• DOCUMENT:
Les présentes demandes de décision préjudicielle portaient sur l’interprétation des articles 107 et 108 TFUE, du règlement (CE) n° 659/1999 du Conseil, du 22 mars 1999, tel que modifié par le règlement (UE) n° 734/2013 du Conseil, du 22 juillet 2013, et du règlement (CE) n° 794/2004 de la Commission, du 21 avril 2004.
Dans le but de faciliter l’ouverture d’un marché national du biodiesel, la République italienne a, par des actes législatifs successifs, prévu trois programmes différents de mesures d’une durée pluriannuelle. Ces programmes ont reçu l’approbation préalable de la Commission, au titre de l’article 108, § 3, TFUE. Par la suite, le Conseil d’État a, par deux arrêts, annulé certaines dispositions de ces actes législatifs concernant l’une et l’autre les critères d’attribution aux producteurs de biodiesel des quantités de produit exonérées de l’accise. Afin de se conformer à ces arrêts, le ministre de l’Économie s a adopté un nouveau décret, qui n’a pas été notifié à la Commission.
Eco Fox, l’une des bénéficiaires des quotas privilégiés de biodiesel dans le cadre des programmes concernés a alors formé un recours tendant à l’annulation du décret ministériel n° 37/2015 devant le Tribunal administratif régional du Latium en faisant valoir que ce décret ministériel prévoyait une nouvelle aide d’État et, partant, aurait dû être notifié à la Commission. Estimant que le décret querellé n’instituait pas un nouveau programme d’aides d’État, mais fixait rétroactivement, sans modifier la durée des programmes, certains coefficients d’attribution des quotas de biodiesel fiscalement aidés, cette juridiction a rejeté le recours. Eco Fox a alors interjeté appel de ce jugement devant la juridiction de renvoi, laquelle demande, en substance, à la Cour de justice de l’Union si les articles 107 et 108 TFUE ainsi que les dispositions des règlements n° 659/1999 et 794/2004 doivent être interprétés en ce sens qu’une modification d’un régime fiscal préférentiel pour le biodiesel autorisé par la Commission doit être considérée comme une aide nouvelle soumise à l’obligation de notification, au titre de l’article 108, § 3, TFUE, lorsque cette modification consiste à changer, avec effet rétroactif, les critères de répartition des quotas de biodiesel bénéficiant d’un taux d’accise privilégié au titre de ce régime.
Ainsi, la Commission a adopté chacune de ces décisions après avoir reçu une notification préalable de la part de la République italienne, au titre de l’article 108, § 3, TFUE, de la version du régime d’aides concernée. En revanche, il est constant que la réglementation nationale dont la légalité fait l’objet des litiges au principal a eu pour effet de modifier les critères de répartition de l’avantage octroyé au titre de ce régime sans que cette modification ait été notifiée préalablement à la Commission au titre de cette disposition. Si la République italienne a considéré que ladite modification ne devait pas faire l’objet d’une telle notification, les requérantes au principal, toutes productrices de biodiesel, soutiennent devant la juridiction de renvoi que cette dernière modification est illégale dès lors que, eu égard à son caractère significatif, elle aurait dû être notifiée à la Commission avant sa mise en exécution.

• ENREGISTREMENTS DE DONNÉES:

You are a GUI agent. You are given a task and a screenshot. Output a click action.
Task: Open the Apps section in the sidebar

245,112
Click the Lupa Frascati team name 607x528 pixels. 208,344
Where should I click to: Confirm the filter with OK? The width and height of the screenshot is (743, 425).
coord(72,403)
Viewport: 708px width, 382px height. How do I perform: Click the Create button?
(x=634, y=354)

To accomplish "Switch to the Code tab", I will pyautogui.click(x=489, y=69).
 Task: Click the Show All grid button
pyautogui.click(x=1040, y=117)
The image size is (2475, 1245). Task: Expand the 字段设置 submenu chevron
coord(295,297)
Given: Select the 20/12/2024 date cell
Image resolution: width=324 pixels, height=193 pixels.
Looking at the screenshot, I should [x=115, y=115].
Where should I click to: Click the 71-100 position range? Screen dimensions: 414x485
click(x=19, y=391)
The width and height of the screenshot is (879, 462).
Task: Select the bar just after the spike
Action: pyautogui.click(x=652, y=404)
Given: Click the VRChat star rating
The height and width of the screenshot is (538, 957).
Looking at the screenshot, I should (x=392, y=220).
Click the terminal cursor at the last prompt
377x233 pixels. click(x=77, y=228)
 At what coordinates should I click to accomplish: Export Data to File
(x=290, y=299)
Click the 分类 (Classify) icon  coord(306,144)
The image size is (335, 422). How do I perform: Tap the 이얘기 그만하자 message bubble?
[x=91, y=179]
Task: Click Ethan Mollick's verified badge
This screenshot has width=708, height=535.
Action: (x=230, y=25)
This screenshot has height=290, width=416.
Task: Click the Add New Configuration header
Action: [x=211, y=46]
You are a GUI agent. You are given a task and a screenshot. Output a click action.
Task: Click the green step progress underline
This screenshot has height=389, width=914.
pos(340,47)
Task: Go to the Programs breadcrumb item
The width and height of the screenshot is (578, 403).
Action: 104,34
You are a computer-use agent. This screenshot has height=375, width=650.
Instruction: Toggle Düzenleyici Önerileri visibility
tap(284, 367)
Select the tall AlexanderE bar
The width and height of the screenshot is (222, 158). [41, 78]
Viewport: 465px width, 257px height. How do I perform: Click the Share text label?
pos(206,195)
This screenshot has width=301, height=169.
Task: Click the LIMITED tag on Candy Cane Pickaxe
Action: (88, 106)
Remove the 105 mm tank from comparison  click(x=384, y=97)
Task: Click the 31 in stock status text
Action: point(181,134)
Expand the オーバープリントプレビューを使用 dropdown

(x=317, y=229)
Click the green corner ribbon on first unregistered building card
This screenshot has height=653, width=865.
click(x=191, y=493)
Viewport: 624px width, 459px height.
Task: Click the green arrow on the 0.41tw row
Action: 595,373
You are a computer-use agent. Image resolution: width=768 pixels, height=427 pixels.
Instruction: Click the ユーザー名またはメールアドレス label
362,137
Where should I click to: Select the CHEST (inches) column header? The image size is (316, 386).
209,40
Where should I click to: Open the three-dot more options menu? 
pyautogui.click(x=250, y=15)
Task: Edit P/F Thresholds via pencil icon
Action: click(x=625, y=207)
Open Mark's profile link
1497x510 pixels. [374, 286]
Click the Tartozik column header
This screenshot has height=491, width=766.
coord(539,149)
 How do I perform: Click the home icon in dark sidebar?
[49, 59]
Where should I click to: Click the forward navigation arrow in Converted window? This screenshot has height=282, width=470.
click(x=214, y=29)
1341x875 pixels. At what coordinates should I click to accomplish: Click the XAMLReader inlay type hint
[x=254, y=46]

• DÉTAIL DE LA TÂCHE: Reproduisez le passage du texte sur le biodiesel qui va de « Dans le but » jusqu'à « été notifié à la Commission. ». Appuyez-vous uniquement sur le texte sur le biodiesel.

• EN RÉPONSE:
Dans le but de faciliter l’ouverture d’un marché national du biodiesel, la République italienne a, par des actes législatifs successifs, prévu trois programmes différents de mesures d’une durée pluriannuelle. Ces programmes ont reçu l’approbation préalable de la Commission, au titre de l’article 108, § 3, TFUE. Par la suite, le Conseil d’État a, par deux arrêts, annulé certaines dispositions de ces actes législatifs concernant l’une et l’autre les critères d’attribution aux producteurs de biodiesel des quantités de produit exonérées de l’accise. Afin de se conformer à ces arrêts, le ministre de l’Économie s a adopté un nouveau décret, qui n’a pas été notifié à la Commission.